Rewrite the entries below with every "computer-use agent" changed to "desktop agent" and everything else left as it is.

________________

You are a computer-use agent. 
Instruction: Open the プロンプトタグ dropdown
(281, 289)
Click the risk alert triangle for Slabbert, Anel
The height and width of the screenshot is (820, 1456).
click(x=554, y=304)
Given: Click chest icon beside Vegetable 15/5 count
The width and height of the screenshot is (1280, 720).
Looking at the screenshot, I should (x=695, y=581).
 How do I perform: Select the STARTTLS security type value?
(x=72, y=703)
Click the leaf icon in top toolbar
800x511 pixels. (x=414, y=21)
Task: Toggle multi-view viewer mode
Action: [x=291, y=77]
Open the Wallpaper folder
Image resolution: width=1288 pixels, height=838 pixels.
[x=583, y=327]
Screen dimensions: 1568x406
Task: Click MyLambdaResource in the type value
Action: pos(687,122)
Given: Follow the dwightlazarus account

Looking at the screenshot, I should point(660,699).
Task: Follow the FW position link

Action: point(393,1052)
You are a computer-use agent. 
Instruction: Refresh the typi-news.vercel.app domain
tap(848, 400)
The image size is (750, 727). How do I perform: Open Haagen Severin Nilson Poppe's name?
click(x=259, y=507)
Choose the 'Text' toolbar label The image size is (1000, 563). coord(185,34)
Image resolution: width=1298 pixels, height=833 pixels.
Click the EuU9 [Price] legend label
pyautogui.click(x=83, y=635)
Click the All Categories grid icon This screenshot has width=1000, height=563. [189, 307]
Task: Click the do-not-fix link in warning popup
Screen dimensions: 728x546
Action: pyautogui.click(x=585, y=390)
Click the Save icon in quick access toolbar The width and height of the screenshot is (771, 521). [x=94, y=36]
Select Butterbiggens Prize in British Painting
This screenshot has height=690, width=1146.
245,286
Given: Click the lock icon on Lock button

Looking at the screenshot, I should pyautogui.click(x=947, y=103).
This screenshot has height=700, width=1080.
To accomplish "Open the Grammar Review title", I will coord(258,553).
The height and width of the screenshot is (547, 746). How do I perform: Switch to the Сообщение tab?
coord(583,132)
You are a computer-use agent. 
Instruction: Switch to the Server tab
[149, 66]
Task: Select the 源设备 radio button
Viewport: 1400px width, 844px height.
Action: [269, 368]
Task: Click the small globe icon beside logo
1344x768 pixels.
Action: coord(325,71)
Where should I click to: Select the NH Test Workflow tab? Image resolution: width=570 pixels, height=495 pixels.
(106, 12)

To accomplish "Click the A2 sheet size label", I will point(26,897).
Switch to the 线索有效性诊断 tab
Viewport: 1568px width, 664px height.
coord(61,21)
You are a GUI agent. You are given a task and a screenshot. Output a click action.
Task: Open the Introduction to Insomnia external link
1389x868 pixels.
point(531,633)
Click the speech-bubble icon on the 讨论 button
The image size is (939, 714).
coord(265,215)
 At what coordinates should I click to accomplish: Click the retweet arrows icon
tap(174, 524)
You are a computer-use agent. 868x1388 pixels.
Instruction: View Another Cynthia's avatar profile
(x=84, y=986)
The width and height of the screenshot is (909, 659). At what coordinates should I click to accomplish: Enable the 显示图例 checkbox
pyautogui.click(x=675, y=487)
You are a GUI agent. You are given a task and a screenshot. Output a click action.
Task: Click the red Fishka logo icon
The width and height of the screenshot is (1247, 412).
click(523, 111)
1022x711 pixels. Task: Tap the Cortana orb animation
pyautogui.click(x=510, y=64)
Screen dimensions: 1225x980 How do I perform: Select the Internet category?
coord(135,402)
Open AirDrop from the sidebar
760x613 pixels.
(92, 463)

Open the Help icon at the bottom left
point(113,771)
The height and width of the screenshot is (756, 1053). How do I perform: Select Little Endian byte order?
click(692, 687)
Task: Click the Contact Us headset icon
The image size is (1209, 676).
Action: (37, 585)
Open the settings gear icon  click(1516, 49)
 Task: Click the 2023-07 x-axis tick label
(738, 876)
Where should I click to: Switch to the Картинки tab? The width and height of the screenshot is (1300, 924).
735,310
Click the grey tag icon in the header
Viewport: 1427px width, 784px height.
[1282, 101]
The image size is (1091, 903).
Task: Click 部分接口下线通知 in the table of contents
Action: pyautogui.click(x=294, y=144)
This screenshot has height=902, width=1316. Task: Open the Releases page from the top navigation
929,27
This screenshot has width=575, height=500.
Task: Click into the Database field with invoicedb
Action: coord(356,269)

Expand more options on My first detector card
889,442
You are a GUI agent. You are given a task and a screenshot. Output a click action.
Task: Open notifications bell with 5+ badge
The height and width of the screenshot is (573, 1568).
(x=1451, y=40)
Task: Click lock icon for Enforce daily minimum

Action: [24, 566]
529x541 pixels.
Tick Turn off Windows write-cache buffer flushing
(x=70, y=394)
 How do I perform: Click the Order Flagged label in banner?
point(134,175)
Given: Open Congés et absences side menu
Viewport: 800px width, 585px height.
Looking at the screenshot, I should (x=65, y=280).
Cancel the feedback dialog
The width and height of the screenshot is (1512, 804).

________________

■ **Result of the exercise**
You are a desktop agent. 
Instruction: Open the プロンプトタグ dropdown
(281, 289)
Click the risk alert triangle for Slabbert, Anel
The height and width of the screenshot is (820, 1456).
click(x=554, y=304)
Given: Click chest icon beside Vegetable 15/5 count
The width and height of the screenshot is (1280, 720).
Looking at the screenshot, I should (x=695, y=581).
 How do I perform: Select the STARTTLS security type value?
(x=72, y=703)
Click the leaf icon in top toolbar
800x511 pixels. (x=414, y=21)
Task: Toggle multi-view viewer mode
Action: [x=291, y=77]
Open the Wallpaper folder
Image resolution: width=1288 pixels, height=838 pixels.
[x=583, y=327]
Screen dimensions: 1568x406
Task: Click MyLambdaResource in the type value
Action: pos(687,122)
Given: Follow the dwightlazarus account

Looking at the screenshot, I should point(660,699).
Task: Follow the FW position link

Action: point(393,1052)
You are a desktop agent. 
Instruction: Refresh the typi-news.vercel.app domain
tap(848, 400)
The image size is (750, 727). How do I perform: Open Haagen Severin Nilson Poppe's name?
click(x=259, y=507)
Choose the 'Text' toolbar label The image size is (1000, 563). coord(185,34)
Image resolution: width=1298 pixels, height=833 pixels.
Click the EuU9 [Price] legend label
pyautogui.click(x=83, y=635)
Click the All Categories grid icon This screenshot has width=1000, height=563. [189, 307]
Task: Click the do-not-fix link in warning popup
Screen dimensions: 728x546
Action: pyautogui.click(x=585, y=390)
Click the Save icon in quick access toolbar The width and height of the screenshot is (771, 521). [x=94, y=36]
Select Butterbiggens Prize in British Painting
This screenshot has height=690, width=1146.
245,286
Given: Click the lock icon on Lock button

Looking at the screenshot, I should pyautogui.click(x=947, y=103).
This screenshot has height=700, width=1080.
To accomplish "Open the Grammar Review title", I will coord(258,553).
The height and width of the screenshot is (547, 746). How do I perform: Switch to the Сообщение tab?
coord(583,132)
You are a desktop agent. 
Instruction: Switch to the Server tab
[149, 66]
Task: Select the 源设备 radio button
Viewport: 1400px width, 844px height.
Action: [269, 368]
Task: Click the small globe icon beside logo
1344x768 pixels.
Action: coord(325,71)
Where should I click to: Select the NH Test Workflow tab? Image resolution: width=570 pixels, height=495 pixels.
(106, 12)

To accomplish "Click the A2 sheet size label", I will point(26,897).
Switch to the 线索有效性诊断 tab
Viewport: 1568px width, 664px height.
coord(61,21)
You are a GUI agent. You are given a task and a screenshot. Output a click action.
Task: Open the Introduction to Insomnia external link
1389x868 pixels.
point(531,633)
Click the speech-bubble icon on the 讨论 button
The image size is (939, 714).
coord(265,215)
 At what coordinates should I click to accomplish: Click the retweet arrows icon
tap(174, 524)
You are a desktop agent. 868x1388 pixels.
Instruction: View Another Cynthia's avatar profile
(x=84, y=986)
The width and height of the screenshot is (909, 659). At what coordinates should I click to accomplish: Enable the 显示图例 checkbox
pyautogui.click(x=675, y=487)
You are a GUI agent. You are given a task and a screenshot. Output a click action.
Task: Click the red Fishka logo icon
The width and height of the screenshot is (1247, 412).
click(523, 111)
1022x711 pixels. Task: Tap the Cortana orb animation
pyautogui.click(x=510, y=64)
Screen dimensions: 1225x980 How do I perform: Select the Internet category?
coord(135,402)
Open AirDrop from the sidebar
760x613 pixels.
(92, 463)

Open the Help icon at the bottom left
point(113,771)
The height and width of the screenshot is (756, 1053). How do I perform: Select Little Endian byte order?
click(692, 687)
Task: Click the Contact Us headset icon
The image size is (1209, 676).
Action: (37, 585)
Open the settings gear icon  click(1516, 49)
 Task: Click the 2023-07 x-axis tick label
(738, 876)
Where should I click to: Switch to the Картинки tab? The width and height of the screenshot is (1300, 924).
735,310
Click the grey tag icon in the header
Viewport: 1427px width, 784px height.
[1282, 101]
The image size is (1091, 903).
Task: Click 部分接口下线通知 in the table of contents
Action: pyautogui.click(x=294, y=144)
This screenshot has height=902, width=1316. Task: Open the Releases page from the top navigation
929,27
This screenshot has width=575, height=500.
Task: Click into the Database field with invoicedb
Action: coord(356,269)

Expand more options on My first detector card
889,442
You are a GUI agent. You are given a task and a screenshot. Output a click action.
Task: Open notifications bell with 5+ badge
The height and width of the screenshot is (573, 1568).
(x=1451, y=40)
Task: Click lock icon for Enforce daily minimum

Action: [24, 566]
529x541 pixels.
Tick Turn off Windows write-cache buffer flushing
(x=70, y=394)
 How do I perform: Click the Order Flagged label in banner?
point(134,175)
Given: Open Congés et absences side menu
Viewport: 800px width, 585px height.
Looking at the screenshot, I should (x=65, y=280).
Cancel the feedback dialog
The width and height of the screenshot is (1512, 804).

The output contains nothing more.